Items from a dataset:
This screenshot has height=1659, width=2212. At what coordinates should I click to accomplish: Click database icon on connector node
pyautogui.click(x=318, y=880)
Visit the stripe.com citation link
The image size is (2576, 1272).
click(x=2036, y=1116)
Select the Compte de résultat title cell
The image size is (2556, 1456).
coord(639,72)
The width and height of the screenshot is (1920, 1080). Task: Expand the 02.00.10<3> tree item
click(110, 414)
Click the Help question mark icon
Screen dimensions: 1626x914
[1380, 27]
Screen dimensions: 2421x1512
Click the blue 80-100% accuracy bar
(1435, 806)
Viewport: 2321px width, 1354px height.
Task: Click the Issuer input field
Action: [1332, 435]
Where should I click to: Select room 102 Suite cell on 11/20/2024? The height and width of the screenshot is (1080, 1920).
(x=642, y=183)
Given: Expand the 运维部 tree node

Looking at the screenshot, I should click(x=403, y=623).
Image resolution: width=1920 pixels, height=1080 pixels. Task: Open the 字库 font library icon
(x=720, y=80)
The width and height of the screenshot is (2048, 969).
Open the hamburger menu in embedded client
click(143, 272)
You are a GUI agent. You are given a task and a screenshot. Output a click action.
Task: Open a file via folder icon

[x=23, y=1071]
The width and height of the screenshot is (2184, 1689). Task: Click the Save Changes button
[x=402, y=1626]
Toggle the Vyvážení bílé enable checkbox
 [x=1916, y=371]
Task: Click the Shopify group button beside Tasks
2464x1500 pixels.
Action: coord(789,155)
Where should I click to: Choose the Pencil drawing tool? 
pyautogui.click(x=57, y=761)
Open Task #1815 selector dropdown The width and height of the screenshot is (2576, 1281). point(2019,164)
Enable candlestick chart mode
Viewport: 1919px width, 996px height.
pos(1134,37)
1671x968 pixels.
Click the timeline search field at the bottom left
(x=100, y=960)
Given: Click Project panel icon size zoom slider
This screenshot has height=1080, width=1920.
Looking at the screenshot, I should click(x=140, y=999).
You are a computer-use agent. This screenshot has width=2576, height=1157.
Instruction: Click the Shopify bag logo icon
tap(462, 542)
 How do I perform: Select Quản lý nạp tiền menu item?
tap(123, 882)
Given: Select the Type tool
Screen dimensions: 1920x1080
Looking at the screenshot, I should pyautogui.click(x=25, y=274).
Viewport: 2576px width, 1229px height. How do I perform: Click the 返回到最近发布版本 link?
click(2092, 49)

#### Aim of the exercise:
Looking at the entries above, state the number of lines that contain "agent" and add nothing more.

#### Solution to the problem:
2